Monsieur,
En vain sens-je toute la hardiesse qu’il y a à ce qu’un homme tel que moi écrive à un homme tel que vous, je ne puis m’empêcher de vous témoigner mon respect, mon amour, ma reconnaissance, & tant que le ciel vous conservera, il faudra bien que vous ayés la bonté de me le permettre.
Nous sommes grâces à Dieu, fort tranquiles, M. le Comte de Périgord n’a fait que donner de la consistence à la tolérance dont nous jouïssons, & nous n’avons qu’à nous louer de sa sagesse et de son humanité.
Les superstitions du peuple ne me surprennent point, il est si borné, il raisonne si peu, il est d’ailleurs si tremblant, si timide, qu’il ne peut être que superstitieux. Il en seroit, je l’avoue, tout autrement, s’il étoit mieux instruit, mais il en coûte moins de dire des messes que de faire de bons prônes, & l’on s’en tient là.

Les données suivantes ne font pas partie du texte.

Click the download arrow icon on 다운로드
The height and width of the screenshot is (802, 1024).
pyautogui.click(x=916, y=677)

Deux mots, Monsieur, que vous me fites l’honneur de m’écrire, il y a déjà quelques années, me firent concevoir le plan d’un ouvrage, à l’usage des chefs de famille, & je l’ai exécuté. Tout y conduit à une Religion qui présente beaucoup moins de vérités à croire, que de devoirs à pratiquer; Tout y est propre à inspirer un zèle sans fanatisme, & une bienveillance sans partialité; Tout y tend à porter les chrétiens en général à faire régner, aumoins, entr’eux une paix extérieure, s’ils ne peuvent venir à bout d’y faire régner une harmonie de sentimens; mais je n’ose le livrer encore à l’impression.

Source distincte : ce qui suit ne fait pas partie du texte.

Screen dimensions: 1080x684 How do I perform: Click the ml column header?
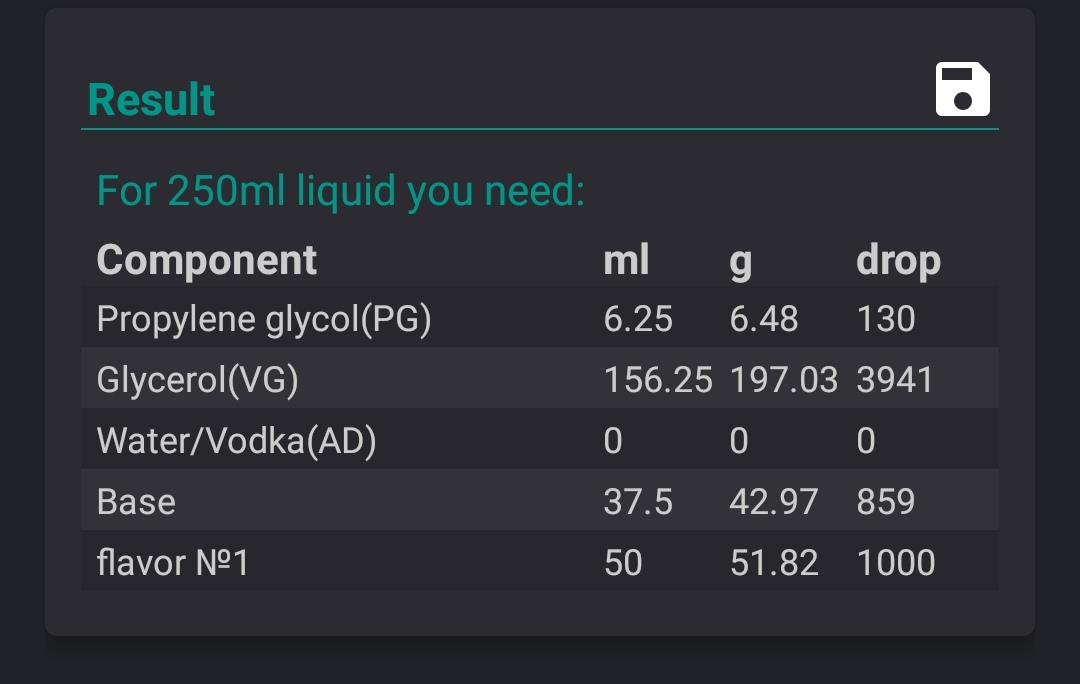point(626,260)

Il me sembloit qu’il falloit une autorité intermédiaire & je la souhaitais; mais après y avoir mûrement réfléchi j’ai vû qu’un corps à plusieurs tête était un monstre, & que le bien ne pouvoit se faire dans un Etat, qu’autant qu’il ne s’y trouvoit point plusieurs puissances qui se croisassent les unes les autres. Je me borne donc aujourd’hui à prier Dieu de nous donner des Rois, qui avec un esprit juste & un coeur bienfaisant, ayent de bons et sages ministres.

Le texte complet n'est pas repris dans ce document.